On a scale of 1-10...

I hate the 1-10 scale. Now, I do think I've got more of an engineer's or scientist's thought process; I analyze situations based on logic, I like things in spread sheets, and the only creativity I have comes out through another instrument... But on a scale of 1-10? I'd prefer colors. Or fruit. Or weather. If you've ever been to the hospital or doctors, you know what I'm talking about. "What's your pain on a scale of 1-10?" "Does THIS hurt?" You know what doc, if I pushed on your gut it'd probably hurt, too. I feel like I complain a lot. Sorry, my ridiculous emotions don't help!
Ugh, emotions. Every time I see my doctor in Cleveland, I have to fill out a paper beforehand keeping track of my symptoms based on a 1-10 scale of frequency and severity. Out of all of them, the cognitive and emotional sections bother me the most. Maybe it's just an ego issue. I hate to let this get in my head too much. I feel like that would be the ultimate defeat. Before this, I thought I'd be the last person to ever experience depression or anxiety. Honestly, I would even think of that as a sign of weakness. Like addicts who damage their body... They had to take that first step. I know there is some psychoanalytical shenanigans and predispositions in the chemical make-ups in their brain and such, and I'm sure addicts' lives probably suck worse than mine. I'm in absolutely no position to judge, but I'm just being honest with my thoughts. I had no choice. I had no say. I can't even tell you what exactly caused this! It's one of my worst fears to ultimately lose control- physically or emotionally. I keep reading about the emotional turmoil that patients like me should be going through, but I truthfully don't experience that.  I don't believe that credit can go to me.

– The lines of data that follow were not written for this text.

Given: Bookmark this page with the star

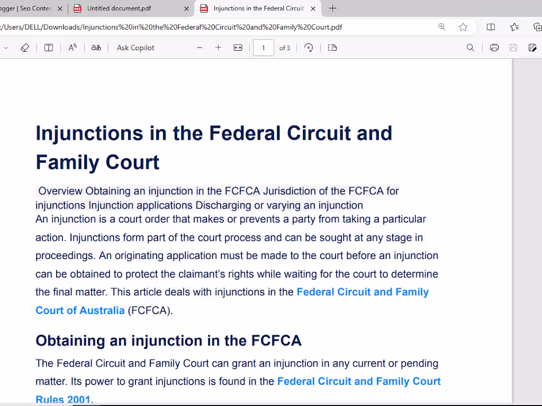Looking at the screenshot, I should point(463,27).
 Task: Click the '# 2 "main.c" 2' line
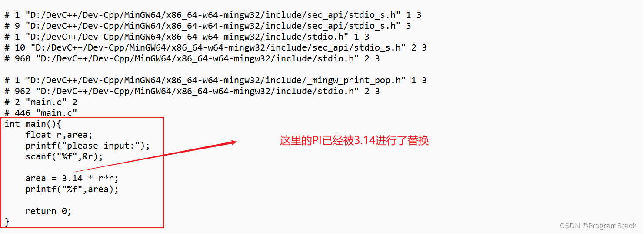(41, 102)
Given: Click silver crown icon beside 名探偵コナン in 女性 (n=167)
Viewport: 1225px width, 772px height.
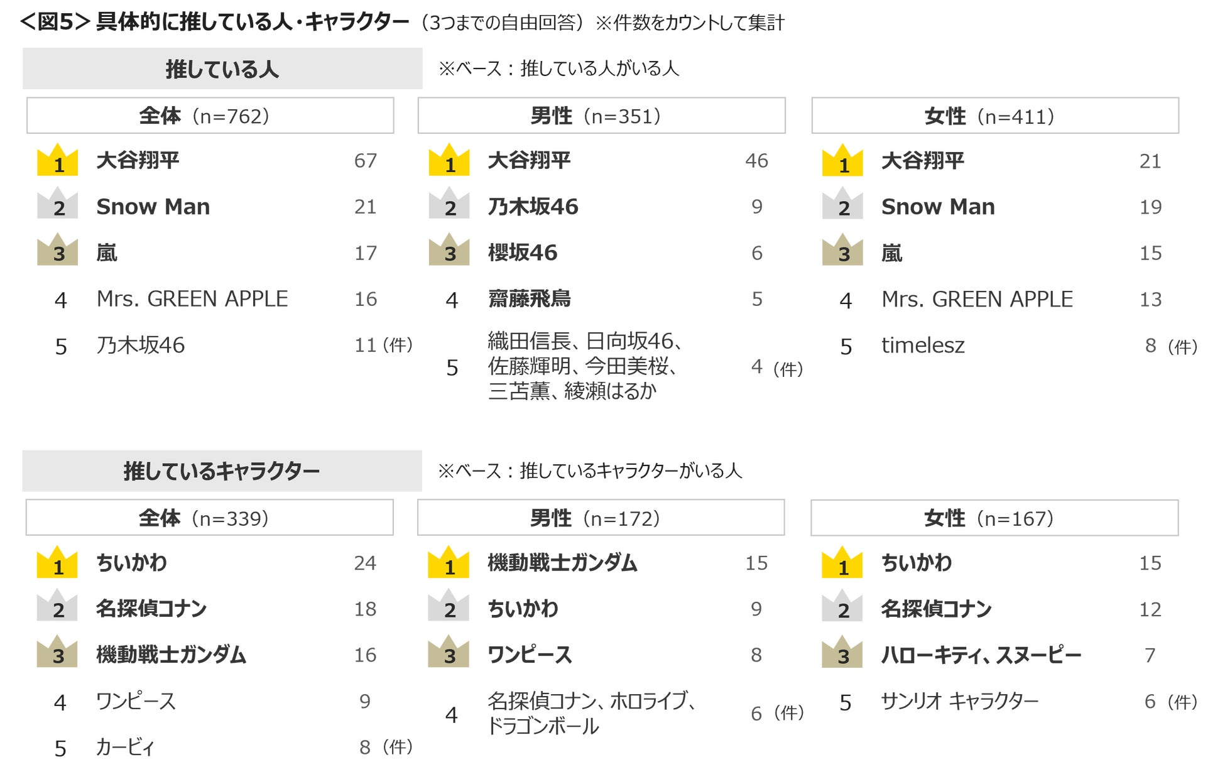Looking at the screenshot, I should 842,607.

I am so beyond thankful everyday for the people I have in my life. The conversations I've had with patients like me have been so mind-boggling sometimes. One tried hiding this disease from everyone, including her family! I can't imagine doing this on my own. But I have almost expected doctors to have no clue what's wrong with me. Every other patient I've met has been to a ridiculous amount of doctors like I have. While I've made a few friends with ME/CFS through the clinic, my healthy supporters try to understand and they help me so much. I feel like these angels make such a difference. Whether you're religious or not, I feel like you'd have to believe in something. Even when my brain is complete chaos and it feels like my body is spiraling ahead of me- I have to focus on something. Sometimes someone. Sometimes, all I can focus on is tomorrow. I can hope that tomorrow will be better. But the fact that I had no choice makes me believe that there has to be a reason, or this would just be a waste! 

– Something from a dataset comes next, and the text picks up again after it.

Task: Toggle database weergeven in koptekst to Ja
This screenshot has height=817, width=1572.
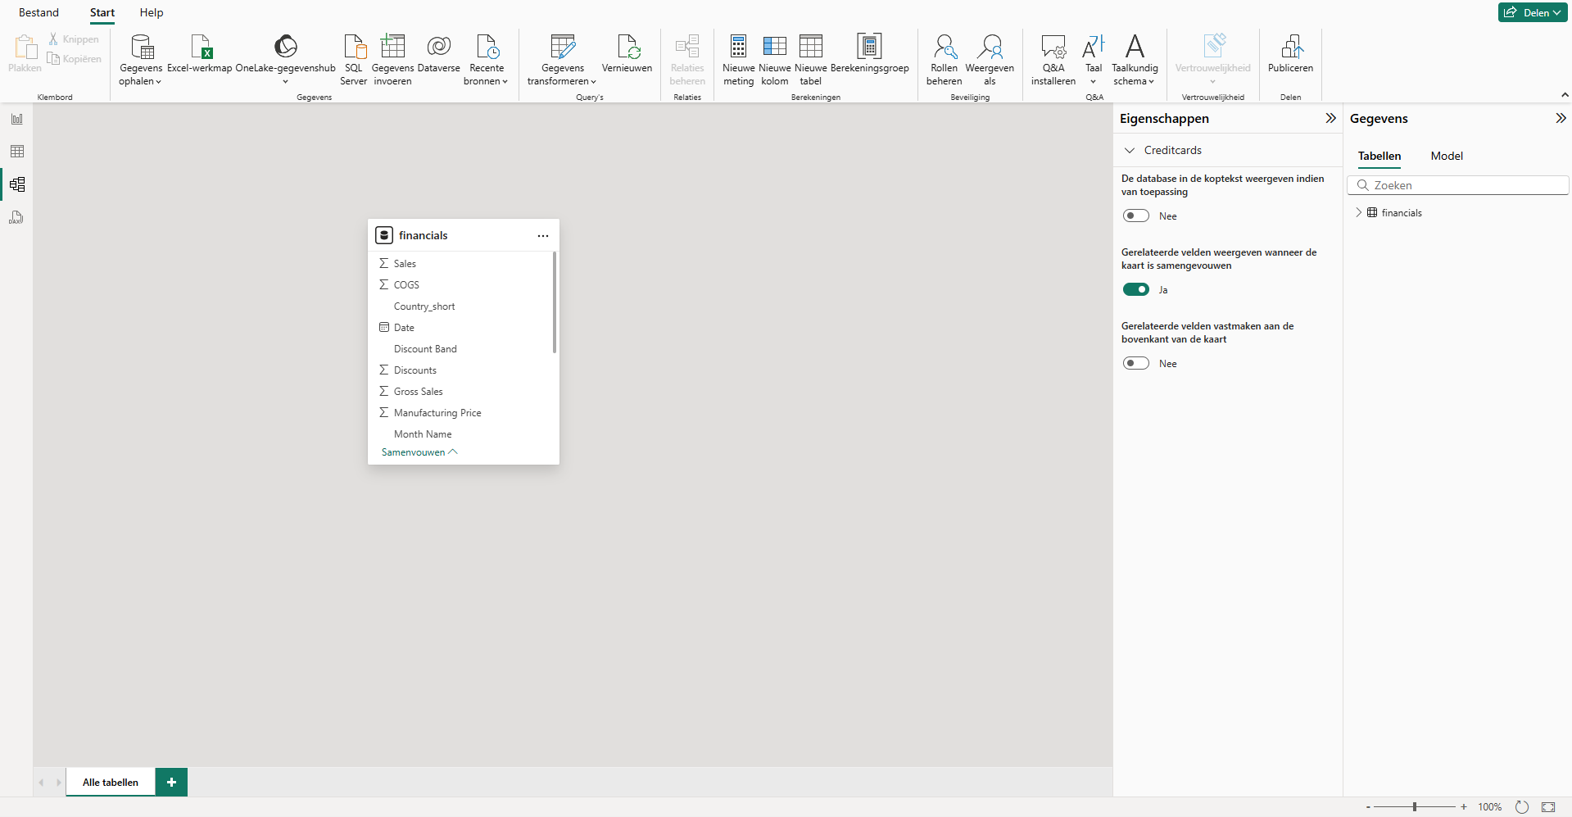Action: (x=1136, y=215)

While this is considered the lowest point of my young life so far, there have been many positives out of this situation. I've found out who my real friends are. I've deepened my relationships with some of those incredibly. I've met some wonderful and inspiring people. I really appreciate life and living so much more. I never thought I'd have to concentrate on getting my legs to climb a flight of stairs. I climbed those dam steps (pun slightly intended). When I got to the top, all I could do was cry. I wasn't even focused on my trembling legs, I just didn't feel trapped for once. I wasn't hooked up to a stupid machine, I wasn't swallowing or injecting medicine I have to plan my day around, I just did it. Now, the after effects were rough... But those moments like that are worth it. It's my relationships with others that make this so worth it. 
I now understand why they say laughter is the best medicine. I'll admit my humor can be a little bitter and sarcastic, and sometimes it's not that funny when I joke about my health... But it's just liberating to just laugh at the situation. Thank you for those who make me laugh and tolerate my sense of humor, because on a scale of 1-10, it's like a rotten tomato.